Even though I had so many friends around me during those early times with Maclain, I felt so alone. And with every diagnosis, the black hole got deeper, the triangle bigger and the void seemed never-ending. Cerebral Palsy, profound hearing loss, failure to thrive, chronic lung disease. Each of these diagnoses came with more appointments, more doctors, more questions, more worries.

I knew of no other parent walking in my shoes. No one I could truly share my fears with, ask questions of, learn from. I didn’t have a community I felt that I could relate to, and it was the worst feeling. It wasn’t that my friends and family weren’t supportive and helpful, I just needed so much more. I needed to connect with other parents who were caring for a child with a disability who could understand how I was feeling and what I needed.

The value of community

I slowly began to reach out to find others that I could connect with, to find a community I could belong to as I stepped into my new role as a caregiver. I sought out coffee chats and parent meet ups through my local children’s treatment centre. I asked therapists for names of other parents that I could meet and talk to.  I joined online groups, eventually becoming a creator and moderator of a Facebook group called PAL, which stands for Parent Advocacy Link.

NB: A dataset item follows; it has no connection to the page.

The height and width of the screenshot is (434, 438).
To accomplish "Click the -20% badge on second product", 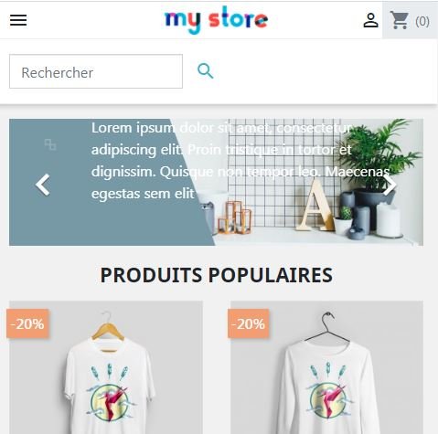I will [x=249, y=323].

These supports became my lifeline and opened up a whole new world as I navigated this foreign land. I started to meet parents and caregivers who were new in their journey or had been down the path for a while, each of us having to have made our way through the dark in search of brighter days ahead. People from all over Ontario and Canada, from all walks of life, each with their own stories and experiences.

I started to form friendships with other parents as we bonded over therapy ideas, feeding issues, adapted equipment, available funding sources, recreational options. How to find accessible places to visit, and places to avoid. How to ask for what we needed, and how to better advocate for Maclain whether that be in the healthcare setting or school environment. I finally had people I could relate to, and who gave me their shoulders to lean on.

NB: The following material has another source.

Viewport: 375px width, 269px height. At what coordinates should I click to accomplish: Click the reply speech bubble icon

Finding opportunities to join committees and associations became a big goal, a deeper desire to become more entrenched in the special needs world which helped broaden my chances of making more of the connections I was so desperate for. I was able to meet and interact with parents and caregivers, but also clinicians, policy makers, researchers. And everything I learned, I wanted to bring back to my community to share the things that had been shared with me. I have made it a goal to reach out and lend a hand for those caregivers who find themselves in their own black hole, their own vortex.

I have always said I belong to a club that I had never wanted to be a part of, but that I am so thankful now that I am a member. Without my caregiving community I know without question that I would not have access to the knowledge and resources that I have. I would not have the vital lifelines that have been created with my group of parents who are going through everything that I am going through, even if our stories are not identical.

I look at where we are today, where we have come from since those early days and am amazed at what we have learned. I know we would not be even close to thriving were it not for the amazing people who have shared their experiences, their friendship, and their learnings with us.

How did you navigate the beginning of your caregiver journey?